■ What is required: Please check every line of the listing for "marker" and copy each line where it is found.

■ Dataset entries:
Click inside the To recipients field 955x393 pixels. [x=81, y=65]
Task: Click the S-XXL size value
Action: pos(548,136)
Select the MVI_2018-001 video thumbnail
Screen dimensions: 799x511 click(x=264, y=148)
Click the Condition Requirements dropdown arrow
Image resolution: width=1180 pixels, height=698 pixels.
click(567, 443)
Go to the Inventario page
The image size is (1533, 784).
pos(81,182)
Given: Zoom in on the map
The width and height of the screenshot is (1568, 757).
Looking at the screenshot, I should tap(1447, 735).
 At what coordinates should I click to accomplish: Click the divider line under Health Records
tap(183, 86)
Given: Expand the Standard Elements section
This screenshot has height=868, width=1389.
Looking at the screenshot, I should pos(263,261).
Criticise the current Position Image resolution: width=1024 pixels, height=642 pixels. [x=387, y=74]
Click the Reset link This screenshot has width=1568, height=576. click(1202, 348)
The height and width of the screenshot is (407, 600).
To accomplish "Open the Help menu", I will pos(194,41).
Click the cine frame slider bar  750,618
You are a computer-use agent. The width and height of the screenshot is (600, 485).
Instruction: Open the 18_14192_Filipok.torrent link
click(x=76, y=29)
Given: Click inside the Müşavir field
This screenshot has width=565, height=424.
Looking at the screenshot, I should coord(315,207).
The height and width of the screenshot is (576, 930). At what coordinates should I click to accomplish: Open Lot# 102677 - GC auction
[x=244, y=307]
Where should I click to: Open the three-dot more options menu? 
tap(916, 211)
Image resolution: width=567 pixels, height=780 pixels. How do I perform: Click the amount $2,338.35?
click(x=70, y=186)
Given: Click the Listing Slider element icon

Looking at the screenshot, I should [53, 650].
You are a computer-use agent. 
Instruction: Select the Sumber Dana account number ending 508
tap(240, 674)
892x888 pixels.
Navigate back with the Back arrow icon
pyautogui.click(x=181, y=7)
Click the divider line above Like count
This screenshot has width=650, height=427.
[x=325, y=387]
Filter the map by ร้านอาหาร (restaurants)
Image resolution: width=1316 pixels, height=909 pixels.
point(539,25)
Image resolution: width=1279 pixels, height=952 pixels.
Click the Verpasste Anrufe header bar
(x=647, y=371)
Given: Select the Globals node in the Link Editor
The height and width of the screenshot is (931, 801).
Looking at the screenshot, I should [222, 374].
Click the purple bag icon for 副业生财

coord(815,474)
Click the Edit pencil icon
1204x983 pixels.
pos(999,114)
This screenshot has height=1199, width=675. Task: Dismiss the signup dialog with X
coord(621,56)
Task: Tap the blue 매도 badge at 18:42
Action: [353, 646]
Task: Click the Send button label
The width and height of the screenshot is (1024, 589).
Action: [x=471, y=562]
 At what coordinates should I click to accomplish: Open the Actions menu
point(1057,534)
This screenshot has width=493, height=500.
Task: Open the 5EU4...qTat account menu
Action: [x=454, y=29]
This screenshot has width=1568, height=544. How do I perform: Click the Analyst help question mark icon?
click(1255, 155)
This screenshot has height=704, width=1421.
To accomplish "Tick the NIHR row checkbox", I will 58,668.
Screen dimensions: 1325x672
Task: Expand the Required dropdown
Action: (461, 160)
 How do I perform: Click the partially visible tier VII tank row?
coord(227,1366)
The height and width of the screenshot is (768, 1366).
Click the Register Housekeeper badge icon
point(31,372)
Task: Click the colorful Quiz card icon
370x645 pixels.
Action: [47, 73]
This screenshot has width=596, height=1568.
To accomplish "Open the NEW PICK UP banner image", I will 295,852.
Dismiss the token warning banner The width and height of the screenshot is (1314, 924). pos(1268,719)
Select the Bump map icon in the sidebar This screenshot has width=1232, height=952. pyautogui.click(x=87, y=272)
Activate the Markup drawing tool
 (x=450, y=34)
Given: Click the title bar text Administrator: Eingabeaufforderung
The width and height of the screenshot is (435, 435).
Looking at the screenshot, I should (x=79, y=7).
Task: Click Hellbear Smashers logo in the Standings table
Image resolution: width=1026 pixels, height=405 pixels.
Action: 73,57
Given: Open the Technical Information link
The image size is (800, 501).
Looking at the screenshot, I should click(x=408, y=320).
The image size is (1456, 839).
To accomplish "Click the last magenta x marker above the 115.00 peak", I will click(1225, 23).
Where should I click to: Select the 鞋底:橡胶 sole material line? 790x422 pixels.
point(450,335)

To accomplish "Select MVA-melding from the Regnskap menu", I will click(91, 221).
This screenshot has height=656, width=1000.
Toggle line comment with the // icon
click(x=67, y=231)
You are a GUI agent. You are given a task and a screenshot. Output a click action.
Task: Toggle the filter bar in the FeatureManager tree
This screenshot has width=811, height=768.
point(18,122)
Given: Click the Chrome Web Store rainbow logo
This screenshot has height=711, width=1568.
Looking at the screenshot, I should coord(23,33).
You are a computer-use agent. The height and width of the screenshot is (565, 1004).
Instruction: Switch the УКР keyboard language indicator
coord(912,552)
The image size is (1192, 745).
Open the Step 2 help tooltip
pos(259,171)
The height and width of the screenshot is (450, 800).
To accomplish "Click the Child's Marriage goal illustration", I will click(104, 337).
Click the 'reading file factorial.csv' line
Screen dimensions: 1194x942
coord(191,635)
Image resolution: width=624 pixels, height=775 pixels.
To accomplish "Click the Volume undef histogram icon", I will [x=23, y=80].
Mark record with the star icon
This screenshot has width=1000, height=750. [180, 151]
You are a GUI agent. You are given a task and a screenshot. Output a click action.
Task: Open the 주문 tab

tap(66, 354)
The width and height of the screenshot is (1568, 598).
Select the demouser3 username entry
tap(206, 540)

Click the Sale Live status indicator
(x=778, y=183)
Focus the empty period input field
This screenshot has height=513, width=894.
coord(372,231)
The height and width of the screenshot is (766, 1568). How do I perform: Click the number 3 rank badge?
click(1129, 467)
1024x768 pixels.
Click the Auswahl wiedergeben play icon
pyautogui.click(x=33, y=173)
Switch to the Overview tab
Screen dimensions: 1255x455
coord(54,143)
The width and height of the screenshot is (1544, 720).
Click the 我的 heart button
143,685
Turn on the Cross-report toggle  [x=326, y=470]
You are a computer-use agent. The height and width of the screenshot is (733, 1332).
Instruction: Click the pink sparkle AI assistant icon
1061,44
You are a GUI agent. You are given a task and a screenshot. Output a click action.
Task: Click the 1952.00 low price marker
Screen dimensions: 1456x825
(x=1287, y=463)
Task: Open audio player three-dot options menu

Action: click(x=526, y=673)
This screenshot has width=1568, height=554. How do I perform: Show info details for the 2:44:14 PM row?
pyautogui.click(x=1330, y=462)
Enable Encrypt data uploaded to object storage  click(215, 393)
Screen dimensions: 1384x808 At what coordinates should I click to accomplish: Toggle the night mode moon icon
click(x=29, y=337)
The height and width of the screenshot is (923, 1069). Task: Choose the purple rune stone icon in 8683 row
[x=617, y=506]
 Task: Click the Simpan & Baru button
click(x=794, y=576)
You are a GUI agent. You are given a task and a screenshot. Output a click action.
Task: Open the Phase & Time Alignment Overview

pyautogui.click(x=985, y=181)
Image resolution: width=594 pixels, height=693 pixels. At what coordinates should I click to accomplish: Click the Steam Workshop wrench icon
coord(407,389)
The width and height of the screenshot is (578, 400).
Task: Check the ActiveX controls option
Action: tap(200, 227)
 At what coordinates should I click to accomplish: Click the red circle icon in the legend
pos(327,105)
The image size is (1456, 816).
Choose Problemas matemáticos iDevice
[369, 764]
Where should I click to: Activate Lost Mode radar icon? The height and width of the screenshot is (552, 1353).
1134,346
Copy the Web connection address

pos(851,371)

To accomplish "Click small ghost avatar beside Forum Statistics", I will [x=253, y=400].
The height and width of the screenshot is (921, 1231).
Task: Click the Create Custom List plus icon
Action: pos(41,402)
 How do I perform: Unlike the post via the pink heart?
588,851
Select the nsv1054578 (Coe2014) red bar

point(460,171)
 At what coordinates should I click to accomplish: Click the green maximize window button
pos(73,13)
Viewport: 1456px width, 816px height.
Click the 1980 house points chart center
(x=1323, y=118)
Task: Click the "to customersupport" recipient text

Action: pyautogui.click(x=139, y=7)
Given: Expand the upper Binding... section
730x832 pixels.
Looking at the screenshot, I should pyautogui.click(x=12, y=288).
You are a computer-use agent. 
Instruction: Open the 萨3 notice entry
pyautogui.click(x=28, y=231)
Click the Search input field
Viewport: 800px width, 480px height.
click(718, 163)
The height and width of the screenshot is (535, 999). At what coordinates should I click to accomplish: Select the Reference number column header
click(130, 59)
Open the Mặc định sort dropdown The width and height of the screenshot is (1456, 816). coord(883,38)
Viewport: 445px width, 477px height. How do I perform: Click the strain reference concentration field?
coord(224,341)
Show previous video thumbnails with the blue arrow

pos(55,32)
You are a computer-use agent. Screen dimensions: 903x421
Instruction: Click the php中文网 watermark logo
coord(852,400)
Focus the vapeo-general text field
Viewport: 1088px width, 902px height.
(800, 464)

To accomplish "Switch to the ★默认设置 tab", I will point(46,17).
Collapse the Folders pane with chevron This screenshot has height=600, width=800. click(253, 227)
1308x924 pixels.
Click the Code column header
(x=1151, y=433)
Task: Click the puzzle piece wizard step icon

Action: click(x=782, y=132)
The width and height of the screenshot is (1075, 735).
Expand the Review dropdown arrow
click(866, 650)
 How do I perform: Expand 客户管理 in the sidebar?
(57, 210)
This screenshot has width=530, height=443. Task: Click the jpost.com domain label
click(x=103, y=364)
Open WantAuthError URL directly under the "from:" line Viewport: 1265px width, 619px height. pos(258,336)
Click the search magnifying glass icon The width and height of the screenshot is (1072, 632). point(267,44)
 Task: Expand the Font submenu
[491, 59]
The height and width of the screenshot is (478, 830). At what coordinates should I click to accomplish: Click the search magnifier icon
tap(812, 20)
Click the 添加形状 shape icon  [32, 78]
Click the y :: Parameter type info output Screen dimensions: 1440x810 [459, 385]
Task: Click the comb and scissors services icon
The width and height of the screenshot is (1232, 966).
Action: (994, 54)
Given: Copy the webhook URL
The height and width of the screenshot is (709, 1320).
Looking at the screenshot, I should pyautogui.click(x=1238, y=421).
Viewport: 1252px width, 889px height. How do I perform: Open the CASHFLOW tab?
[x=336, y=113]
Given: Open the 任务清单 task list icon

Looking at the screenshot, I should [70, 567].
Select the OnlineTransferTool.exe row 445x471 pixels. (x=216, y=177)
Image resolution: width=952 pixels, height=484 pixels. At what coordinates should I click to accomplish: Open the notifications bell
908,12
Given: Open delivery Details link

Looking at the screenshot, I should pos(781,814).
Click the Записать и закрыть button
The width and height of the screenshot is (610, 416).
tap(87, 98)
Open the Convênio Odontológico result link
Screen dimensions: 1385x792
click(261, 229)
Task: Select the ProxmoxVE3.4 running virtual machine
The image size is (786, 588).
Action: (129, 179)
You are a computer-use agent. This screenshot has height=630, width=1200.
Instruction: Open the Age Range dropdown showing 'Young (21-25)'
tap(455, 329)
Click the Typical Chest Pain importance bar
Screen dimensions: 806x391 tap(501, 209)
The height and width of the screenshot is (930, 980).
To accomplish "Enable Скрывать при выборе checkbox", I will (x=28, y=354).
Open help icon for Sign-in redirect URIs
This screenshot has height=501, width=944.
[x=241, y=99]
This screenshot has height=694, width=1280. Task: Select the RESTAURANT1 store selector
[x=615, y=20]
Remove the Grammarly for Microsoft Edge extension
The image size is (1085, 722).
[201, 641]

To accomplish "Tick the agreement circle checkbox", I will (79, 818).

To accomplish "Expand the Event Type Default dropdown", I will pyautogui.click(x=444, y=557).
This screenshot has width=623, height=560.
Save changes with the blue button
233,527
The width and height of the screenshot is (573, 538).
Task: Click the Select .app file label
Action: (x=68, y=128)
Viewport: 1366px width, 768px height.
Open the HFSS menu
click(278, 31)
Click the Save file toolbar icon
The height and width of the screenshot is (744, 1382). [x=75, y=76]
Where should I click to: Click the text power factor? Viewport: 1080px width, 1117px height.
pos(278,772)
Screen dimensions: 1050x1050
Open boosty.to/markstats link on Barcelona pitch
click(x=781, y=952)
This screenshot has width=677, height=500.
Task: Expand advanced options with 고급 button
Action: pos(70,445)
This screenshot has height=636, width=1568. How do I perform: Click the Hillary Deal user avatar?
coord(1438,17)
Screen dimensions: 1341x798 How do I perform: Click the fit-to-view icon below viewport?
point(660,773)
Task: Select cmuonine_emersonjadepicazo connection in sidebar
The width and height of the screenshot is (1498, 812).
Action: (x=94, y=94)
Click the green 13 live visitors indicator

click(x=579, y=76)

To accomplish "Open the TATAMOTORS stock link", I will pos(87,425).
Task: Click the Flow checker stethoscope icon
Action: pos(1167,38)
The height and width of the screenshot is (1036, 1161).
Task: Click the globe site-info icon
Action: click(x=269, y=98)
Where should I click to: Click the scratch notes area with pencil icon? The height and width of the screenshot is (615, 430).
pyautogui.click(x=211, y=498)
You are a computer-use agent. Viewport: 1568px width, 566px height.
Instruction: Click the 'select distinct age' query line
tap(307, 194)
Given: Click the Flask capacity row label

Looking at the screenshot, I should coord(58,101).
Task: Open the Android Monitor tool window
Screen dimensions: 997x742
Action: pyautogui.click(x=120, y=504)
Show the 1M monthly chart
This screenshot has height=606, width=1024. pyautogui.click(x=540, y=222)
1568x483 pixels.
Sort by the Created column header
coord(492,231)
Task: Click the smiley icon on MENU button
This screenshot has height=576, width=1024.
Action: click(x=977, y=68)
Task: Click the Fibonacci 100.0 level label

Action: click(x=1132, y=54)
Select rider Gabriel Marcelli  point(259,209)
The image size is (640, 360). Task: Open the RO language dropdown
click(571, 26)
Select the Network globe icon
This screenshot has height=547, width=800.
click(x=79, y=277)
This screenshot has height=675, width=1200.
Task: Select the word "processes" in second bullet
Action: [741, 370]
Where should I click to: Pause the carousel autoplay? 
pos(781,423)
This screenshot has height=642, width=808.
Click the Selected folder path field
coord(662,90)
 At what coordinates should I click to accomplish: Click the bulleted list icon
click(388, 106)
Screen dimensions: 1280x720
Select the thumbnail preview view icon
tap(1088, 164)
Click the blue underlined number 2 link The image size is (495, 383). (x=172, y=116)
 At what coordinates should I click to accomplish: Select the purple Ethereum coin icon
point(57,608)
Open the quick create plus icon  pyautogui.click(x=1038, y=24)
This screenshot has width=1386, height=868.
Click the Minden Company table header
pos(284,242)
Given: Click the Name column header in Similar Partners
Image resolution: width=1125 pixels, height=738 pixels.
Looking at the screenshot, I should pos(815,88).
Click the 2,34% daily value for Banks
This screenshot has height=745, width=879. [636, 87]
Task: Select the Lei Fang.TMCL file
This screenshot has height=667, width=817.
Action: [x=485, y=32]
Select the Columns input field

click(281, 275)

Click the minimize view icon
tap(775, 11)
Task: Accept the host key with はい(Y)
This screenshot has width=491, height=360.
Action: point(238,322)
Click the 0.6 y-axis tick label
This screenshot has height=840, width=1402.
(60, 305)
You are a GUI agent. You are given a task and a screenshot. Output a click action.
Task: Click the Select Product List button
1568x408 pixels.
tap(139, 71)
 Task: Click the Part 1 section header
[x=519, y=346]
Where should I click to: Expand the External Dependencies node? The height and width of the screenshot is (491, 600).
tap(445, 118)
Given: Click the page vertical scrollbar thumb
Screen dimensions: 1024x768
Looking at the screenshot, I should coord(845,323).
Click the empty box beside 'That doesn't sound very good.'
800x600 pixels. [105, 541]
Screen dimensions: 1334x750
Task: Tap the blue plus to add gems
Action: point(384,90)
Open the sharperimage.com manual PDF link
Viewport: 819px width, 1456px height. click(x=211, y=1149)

■ Your solution:
To accomplish "Click the last magenta x marker above the 115.00 peak", I will click(1225, 23).
Task: Click the 1952.00 low price marker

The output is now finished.